Третий момент. Когда к выбросившейся во двор Кроткой подходит один только ростовщик, берет ее на руки и несет по пустому двору, получается что-то несерьезное. Мне кажется, что гораздо правильнее вести эту сцену в обстоятельствах будничной жизни. Если бы бежали какие-то мальчишки, расталкивая окружающих людей, а он бы нес ее бездыханное тело — это было бы сильнее. Сейчас создается ощущение неправды. А раз здесь есть ощущение неправды, значит, идет вниз драматический интерес. Это менее важно, чем первые два пункта, но тем не менее важно.

Дальше. Не совсем благополучно обстоит дело с последним монологом. В связи с этим я постараюсь сказать подробнее о работе Месхиева, которая представляется мне интересной, особенно в натурных съемках, где есть ощущение образности Достоевского. Есть кусок без неба, с косо наклонившимся домом, фонарем и идущим ростовщиком, — это отличная пластика образности Достоевского. Есть хорошие сцены и в павильоне. Но Месхиев еще болеет детской болезнью — корью, детской болезнью экспрессионизма, который является уже давно пройденным этапом, особенно в применении к Достоевскому. Совершенно нереально пространство, которым выражена ссудная касса. В какие-то моменты появляется нежизненный павильон — не ссудная касса, а пустая казарма конногвардейского полка или тюрьма.

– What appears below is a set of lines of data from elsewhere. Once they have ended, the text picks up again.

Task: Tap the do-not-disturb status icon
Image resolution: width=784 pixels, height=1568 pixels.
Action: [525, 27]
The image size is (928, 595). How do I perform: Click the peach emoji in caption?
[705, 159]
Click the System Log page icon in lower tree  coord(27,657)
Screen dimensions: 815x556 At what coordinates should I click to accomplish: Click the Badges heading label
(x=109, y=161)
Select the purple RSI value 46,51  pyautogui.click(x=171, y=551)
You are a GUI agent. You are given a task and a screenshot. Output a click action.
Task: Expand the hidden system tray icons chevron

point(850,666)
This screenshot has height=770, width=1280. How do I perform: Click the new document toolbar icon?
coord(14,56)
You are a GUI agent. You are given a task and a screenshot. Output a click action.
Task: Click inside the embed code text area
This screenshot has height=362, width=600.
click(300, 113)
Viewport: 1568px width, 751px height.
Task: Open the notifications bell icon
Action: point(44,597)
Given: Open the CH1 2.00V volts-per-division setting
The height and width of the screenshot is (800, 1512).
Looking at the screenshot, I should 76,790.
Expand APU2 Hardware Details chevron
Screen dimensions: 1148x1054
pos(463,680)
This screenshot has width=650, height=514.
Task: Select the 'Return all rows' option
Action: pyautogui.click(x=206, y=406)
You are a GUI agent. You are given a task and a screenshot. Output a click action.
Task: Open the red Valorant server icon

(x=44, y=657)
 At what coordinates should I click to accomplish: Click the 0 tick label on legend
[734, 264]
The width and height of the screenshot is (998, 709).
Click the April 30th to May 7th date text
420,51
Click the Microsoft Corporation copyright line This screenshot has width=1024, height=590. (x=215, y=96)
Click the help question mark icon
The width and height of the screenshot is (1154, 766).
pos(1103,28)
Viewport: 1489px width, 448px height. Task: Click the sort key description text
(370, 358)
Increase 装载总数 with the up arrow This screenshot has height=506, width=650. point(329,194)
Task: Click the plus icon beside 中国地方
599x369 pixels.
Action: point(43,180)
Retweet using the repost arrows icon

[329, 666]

Сцена последнего монолога живет не внутренним ощущением актера, а картинками. Если в монологе ростовщика можно было бы что-то вырезать — было бы лучше, потому что здесь ощущение повторяющегося текста и, кроме того, гораздо менее интересная изобразительная трактовка, чем в остальных сценах. Согласен, что отвратительно построена лестница, особенно заметно это потому, что рядом с ней есть прекрасная лестница другого дома, такая убедительная и так напоминающая Достоевского.

Вы понимаете, какая вещь: надо заставить слушаться реальный материал, а не подстраивать к этому декорацию.

Козинцев Г. М. О фильме «Кроткая». 1960 // Козинцев Г. М. Собр. соч.: в 5 т. Л., 1983. Т. 2. С. 156–161.